▶ **Exercícios a resolver**
**a.** Segundo o texto, o que se ensina nas faculdades que se deve fazer para criar valor para o accionista?
**b.** Reproduza fielmente o trecho do texto que começa nas palavras "Reparemos que, ao" e termina em "fiscal o incentiva.".

▶ **Texto do exercício**
↓↓↓
Reparemos que, ao contrário do que se possa pensar, poucos capitalistas de verdade existem no País.

Depois do 25 de Abril houve vários que quiseram recuperar as suas empresas (que tinham sido nacionalizadas) ou resolveram investir de raiz, ou formar novas empresas - mas ninguém, ou quase ninguém, tinha dinheiro, pelo que entraram em cena os outros grandes protagonistas nesta nossa história - os bancos.

Quem anda nestas vidas sabe bem o que se ensina nas faculdades - alavancagem, alavancagem, alavancagem. Qualquer Insead, qualquer Católica, qualquer Lisbon MBA, ensina que para se criar valor para o accionista o que se deve fazer é alavancar financeiramente através de crédito bancário e não arriscar capitais próprios. A própria política fiscal o incentiva.

Ou seja, com o crédito barato e os bancos com uma política comercial agressiva, as empresas endividaram-se até ao tutano. Reforçar o papel accionista? Financiamento bancário. Investir? Financiamento bancário. Garantias? As acções, por exemplo.
↑↑↑
▶ **Itens guardados de uma coleção**
↓↓↓
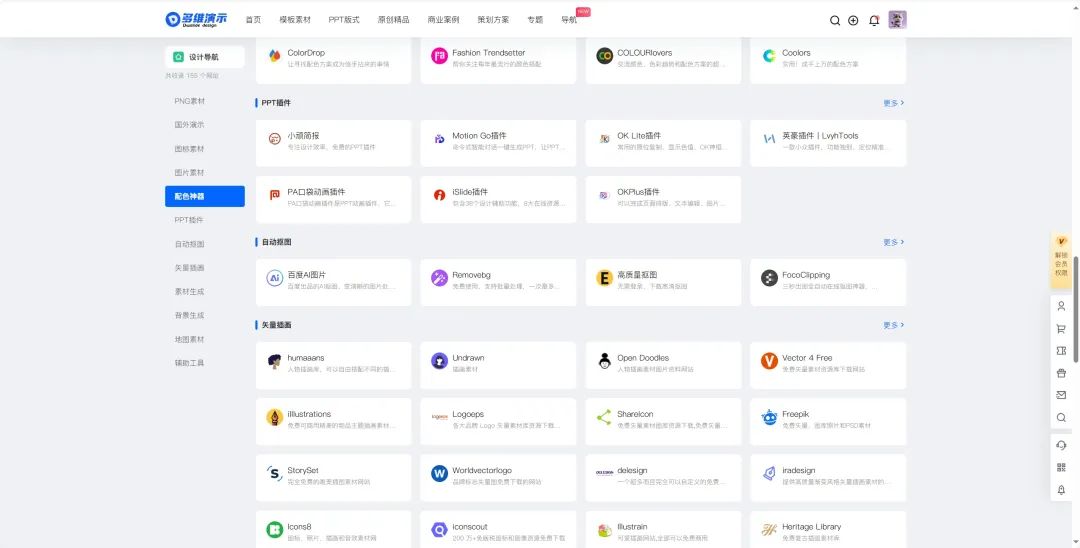The image size is (1080, 548).
Task: Open notifications bell in the top header
Action: tap(874, 20)
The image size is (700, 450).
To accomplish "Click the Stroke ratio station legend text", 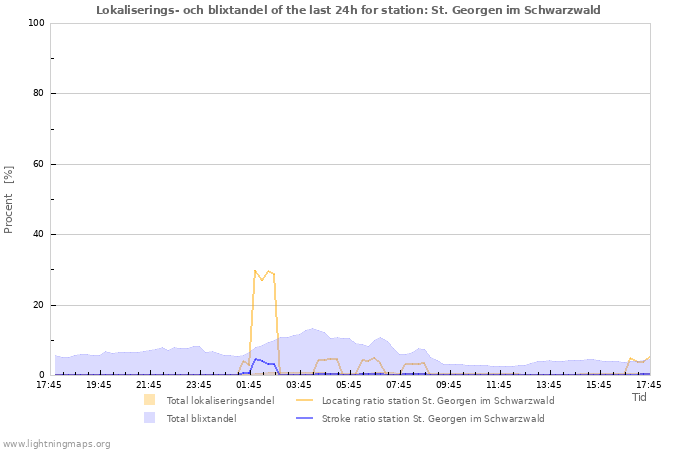I will (433, 418).
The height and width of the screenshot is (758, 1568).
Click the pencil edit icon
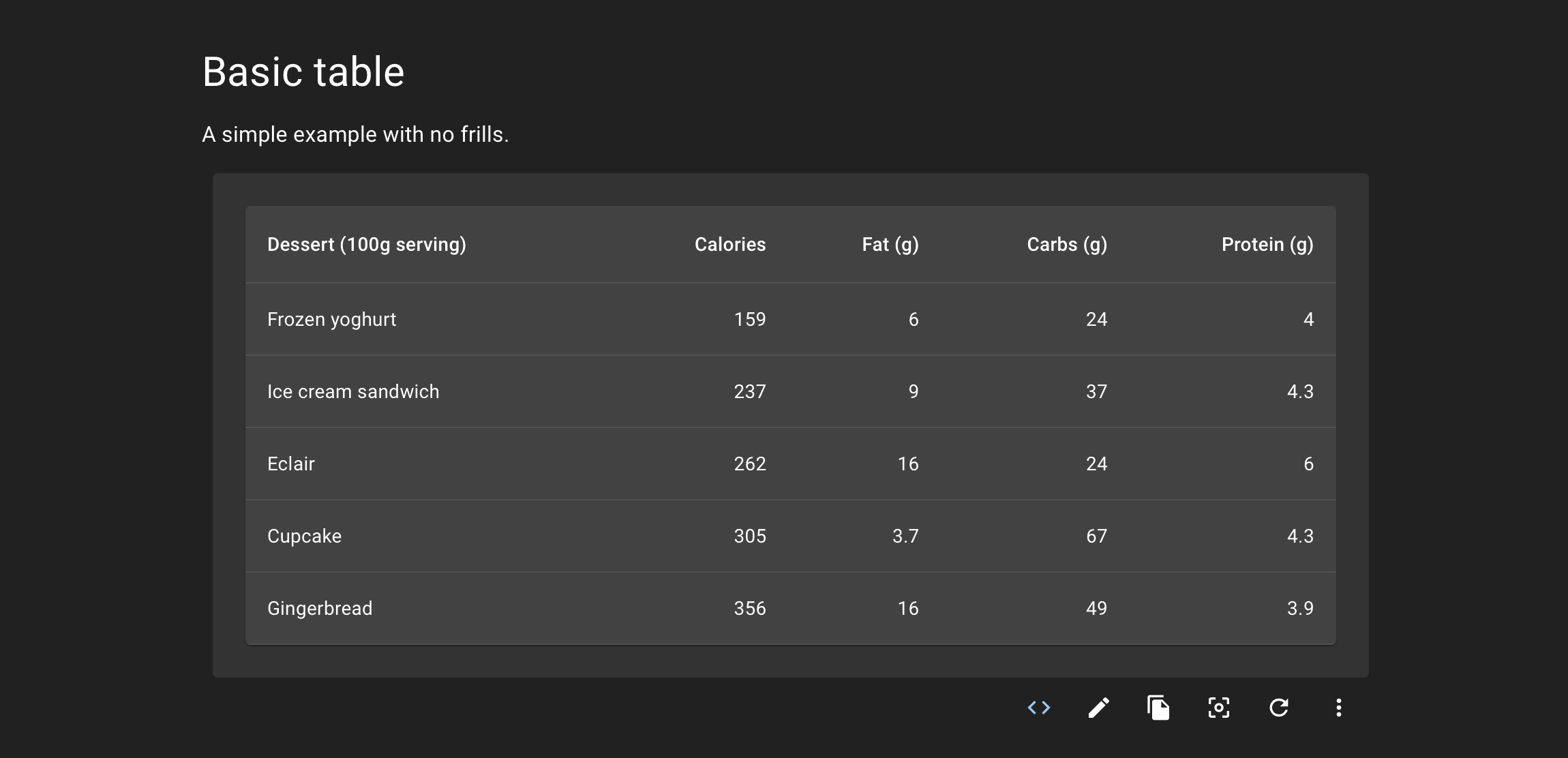tap(1098, 708)
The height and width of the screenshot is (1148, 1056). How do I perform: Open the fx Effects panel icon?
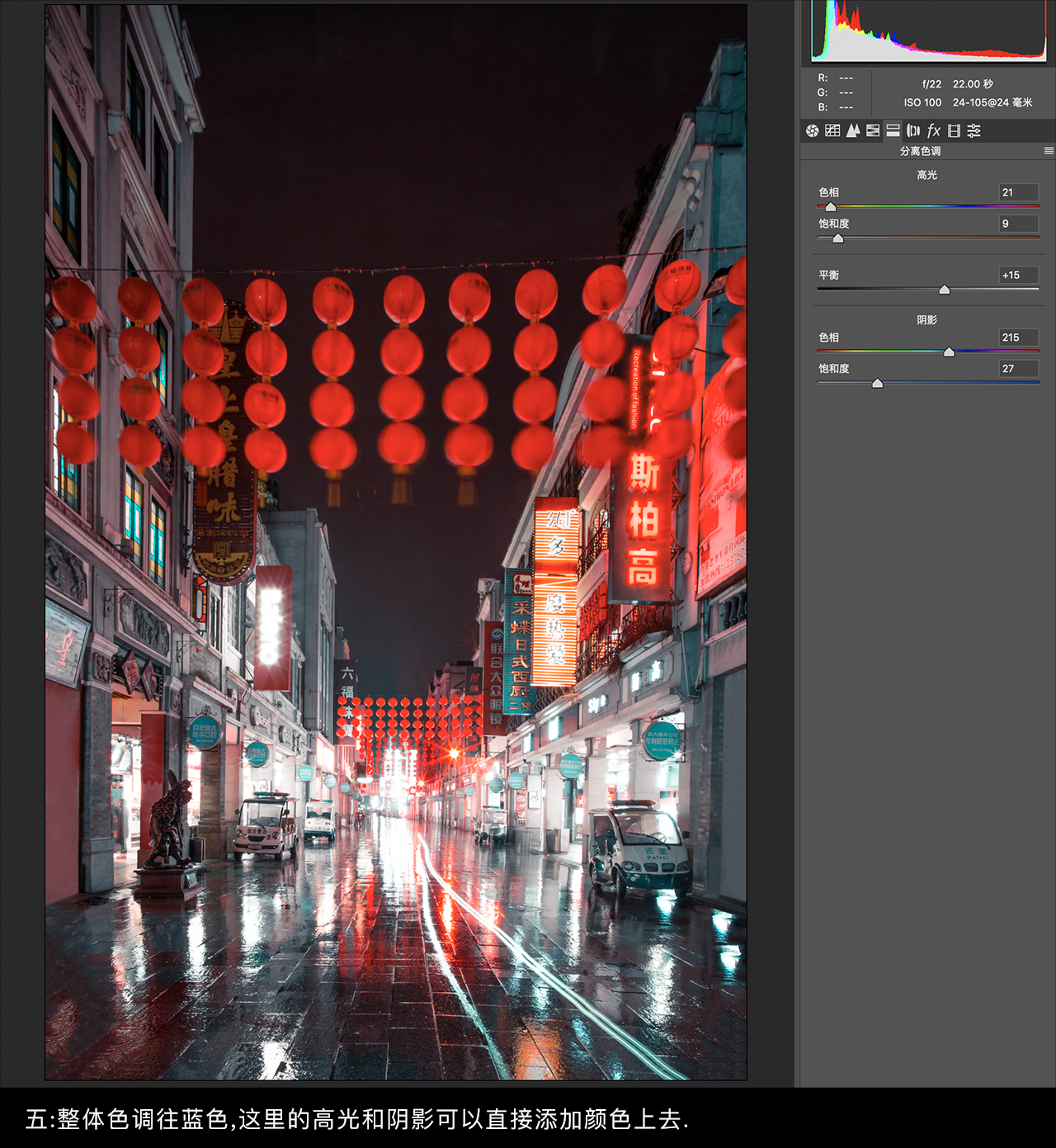point(934,130)
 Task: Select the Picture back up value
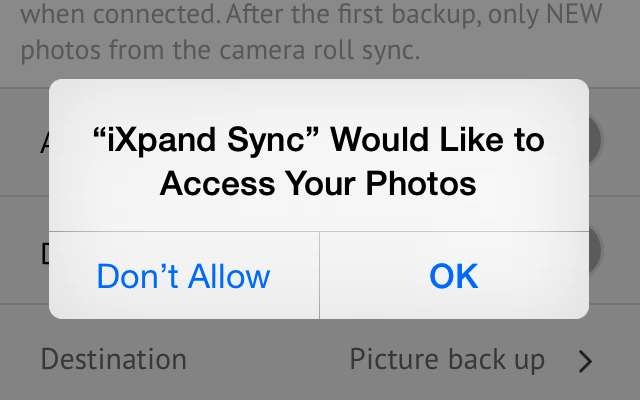point(447,360)
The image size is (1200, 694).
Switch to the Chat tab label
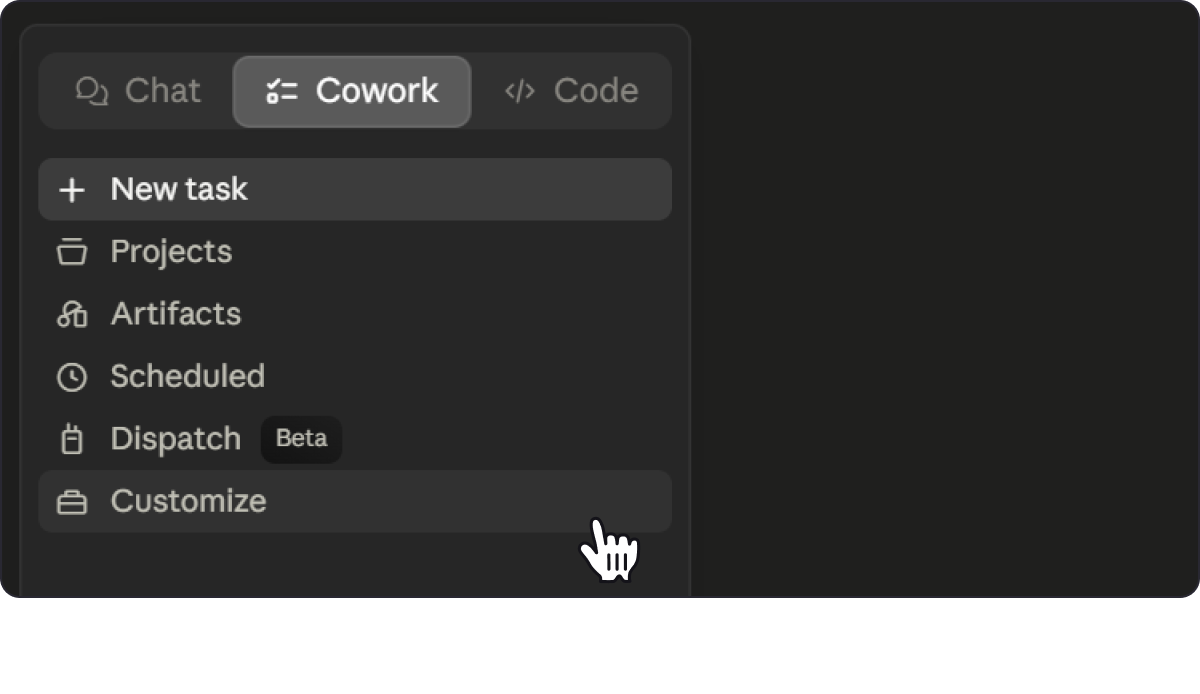[x=163, y=91]
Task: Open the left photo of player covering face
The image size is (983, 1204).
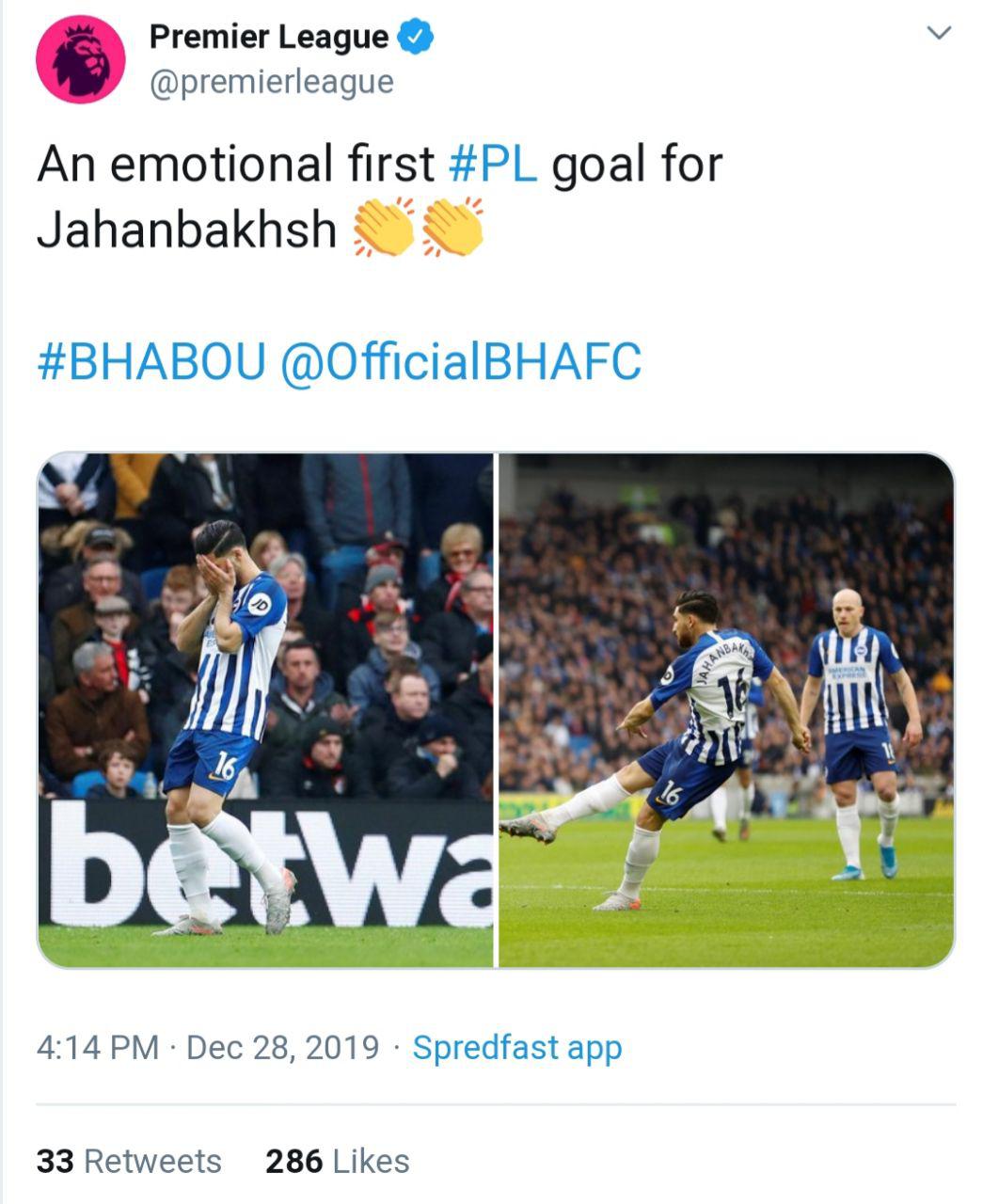Action: tap(265, 710)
↑↑↑
▶ **Soluções dos exercícios**
**a.** Deve-se alavancar financeiramente através de crédito bancário e não arriscar capitais próprios.

**b.**
Reparemos que, ao contrário do que se possa pensar, poucos capitalistas de verdade existem no País.

Depois do 25 de Abril houve vários que quiseram recuperar as suas empresas (que tinham sido nacionalizadas) ou resolveram investir de raiz, ou formar novas empresas - mas ninguém, ou quase ninguém, tinha dinheiro, pelo que entraram em cena os outros grandes protagonistas nesta nossa história - os bancos.

Quem anda nestas vidas sabe bem o que se ensina nas faculdades - alavancagem, alavancagem, alavancagem. Qualquer Insead, qualquer Católica, qualquer Lisbon MBA, ensina que para se criar valor para o accionista o que se deve fazer é alavancar financeiramente através de crédito bancário e não arriscar capitais próprios. A própria política fiscal o incentiva.